The night I burned the house down, Karmen and I had had our first fight.

She was pushing for us to go public. She wanted me to call up my parents and announce I was a lesbian so that, “You don’t have to keep living a lie”. There were so many reasons why that was a bad idea that I didn’t even know how to start explaining to her.

I gave her one of them. “I can’t. First of all, I don’t call my parents, they call me, and very seldom. When they do call, it’s usually because I fucked up. I don’t have a relationship with my parents. I’ve never had one with my mother and Daddy hates me since Vanity Fair, so no, I’m not going to call them up just to give them one more reason to be disappointed in me.”

She pushed out her lips and drained her scotch, her expression growing dark. “Okay Carey coward, Carey in the closet. If you won’t tell your family about us, then I want you to take me to Milan’s housewarming as your date.”

I kept my face smooth but I was dying inside.

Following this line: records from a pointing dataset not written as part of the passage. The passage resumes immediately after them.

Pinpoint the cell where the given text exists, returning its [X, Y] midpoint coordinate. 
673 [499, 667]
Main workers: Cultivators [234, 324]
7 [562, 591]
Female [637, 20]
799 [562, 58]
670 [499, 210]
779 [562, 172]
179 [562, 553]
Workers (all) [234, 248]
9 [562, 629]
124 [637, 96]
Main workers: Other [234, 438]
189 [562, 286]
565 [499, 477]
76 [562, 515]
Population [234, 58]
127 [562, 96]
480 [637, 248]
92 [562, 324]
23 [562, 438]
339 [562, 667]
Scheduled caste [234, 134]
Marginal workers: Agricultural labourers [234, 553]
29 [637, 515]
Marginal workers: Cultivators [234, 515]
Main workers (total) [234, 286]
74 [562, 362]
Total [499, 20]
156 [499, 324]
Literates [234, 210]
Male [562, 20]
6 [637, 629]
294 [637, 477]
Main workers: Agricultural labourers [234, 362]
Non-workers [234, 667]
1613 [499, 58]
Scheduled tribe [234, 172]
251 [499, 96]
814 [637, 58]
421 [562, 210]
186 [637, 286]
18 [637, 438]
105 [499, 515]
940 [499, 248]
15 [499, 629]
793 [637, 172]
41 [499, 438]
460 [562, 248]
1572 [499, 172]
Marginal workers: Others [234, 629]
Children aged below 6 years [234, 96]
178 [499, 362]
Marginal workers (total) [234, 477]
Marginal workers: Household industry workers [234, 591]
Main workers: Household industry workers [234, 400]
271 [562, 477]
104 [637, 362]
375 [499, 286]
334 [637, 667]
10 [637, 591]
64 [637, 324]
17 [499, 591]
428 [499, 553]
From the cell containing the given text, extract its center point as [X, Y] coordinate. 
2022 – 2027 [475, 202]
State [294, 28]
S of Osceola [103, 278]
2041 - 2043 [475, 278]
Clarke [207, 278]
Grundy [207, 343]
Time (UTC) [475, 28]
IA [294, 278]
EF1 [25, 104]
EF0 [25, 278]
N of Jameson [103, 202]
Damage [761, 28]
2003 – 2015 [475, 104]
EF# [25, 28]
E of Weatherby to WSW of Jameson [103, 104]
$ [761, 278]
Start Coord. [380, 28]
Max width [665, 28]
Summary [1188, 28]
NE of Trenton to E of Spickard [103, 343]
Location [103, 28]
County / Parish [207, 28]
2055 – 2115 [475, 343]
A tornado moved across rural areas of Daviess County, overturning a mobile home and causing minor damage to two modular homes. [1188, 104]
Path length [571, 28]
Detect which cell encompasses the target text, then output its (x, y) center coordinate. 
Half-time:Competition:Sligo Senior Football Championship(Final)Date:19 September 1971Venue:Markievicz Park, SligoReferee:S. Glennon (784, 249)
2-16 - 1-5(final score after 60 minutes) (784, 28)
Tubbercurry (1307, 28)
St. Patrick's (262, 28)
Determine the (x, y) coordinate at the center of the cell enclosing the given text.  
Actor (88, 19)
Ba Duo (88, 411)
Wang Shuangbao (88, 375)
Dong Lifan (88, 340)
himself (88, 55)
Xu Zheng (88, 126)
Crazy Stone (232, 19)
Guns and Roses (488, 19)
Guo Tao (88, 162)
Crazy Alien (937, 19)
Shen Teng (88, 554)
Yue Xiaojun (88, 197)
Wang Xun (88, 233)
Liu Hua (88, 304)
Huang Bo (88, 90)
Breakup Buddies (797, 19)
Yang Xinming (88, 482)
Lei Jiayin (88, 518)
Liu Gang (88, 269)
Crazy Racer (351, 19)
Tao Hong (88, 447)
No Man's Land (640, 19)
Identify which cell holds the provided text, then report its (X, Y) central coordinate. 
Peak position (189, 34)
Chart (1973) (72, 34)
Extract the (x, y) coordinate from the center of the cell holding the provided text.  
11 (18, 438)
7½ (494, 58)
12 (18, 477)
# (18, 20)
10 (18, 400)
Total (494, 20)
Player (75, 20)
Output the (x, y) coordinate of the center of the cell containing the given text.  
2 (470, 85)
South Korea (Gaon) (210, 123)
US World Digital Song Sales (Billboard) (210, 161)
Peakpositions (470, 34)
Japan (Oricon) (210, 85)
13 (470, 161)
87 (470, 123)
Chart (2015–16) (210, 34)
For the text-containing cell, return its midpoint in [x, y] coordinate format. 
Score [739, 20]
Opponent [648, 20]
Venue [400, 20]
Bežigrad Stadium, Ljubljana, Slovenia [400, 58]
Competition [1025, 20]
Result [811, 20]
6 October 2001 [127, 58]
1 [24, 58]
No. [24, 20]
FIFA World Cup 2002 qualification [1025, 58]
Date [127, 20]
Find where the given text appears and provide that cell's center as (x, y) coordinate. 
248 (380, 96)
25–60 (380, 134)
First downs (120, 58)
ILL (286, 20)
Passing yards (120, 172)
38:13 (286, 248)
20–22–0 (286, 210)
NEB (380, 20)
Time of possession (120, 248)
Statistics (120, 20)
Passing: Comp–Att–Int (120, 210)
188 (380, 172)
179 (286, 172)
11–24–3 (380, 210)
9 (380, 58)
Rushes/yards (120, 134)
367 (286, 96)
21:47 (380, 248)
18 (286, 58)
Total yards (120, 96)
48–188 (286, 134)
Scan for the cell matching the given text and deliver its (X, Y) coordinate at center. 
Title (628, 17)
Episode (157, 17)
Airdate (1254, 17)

Milan had finally made enough money to buy her very own movie star palace. She acted casually about it to everyone, but Christy and I knew what it meant to her and what she had given up to get there, little things like acceptance into the world we’d been born into and the chance to marry one of our own kind and have a family of her own. She was world famous and on show twenty-four seven, and running every minute of that time to hold her place because it’s slippery as hell at the top and, nowadays, being there usually means the kind of magazine covers screaming headlines you’d rather not have your name associated with, sweet little stories like 'Milan Marin in three way sex scandal with John Mayer.'

That hadn’t been true but it had cost her an engagement to the only son of Greece’s richest families. His parents did not want that kind of daughter-in-law, or even one who was innocent but drew such sordid publicity. So for Milan, the house she’d bought herself was both a triumph and a validation that, though it might be lonely at the top, the view is fucking great.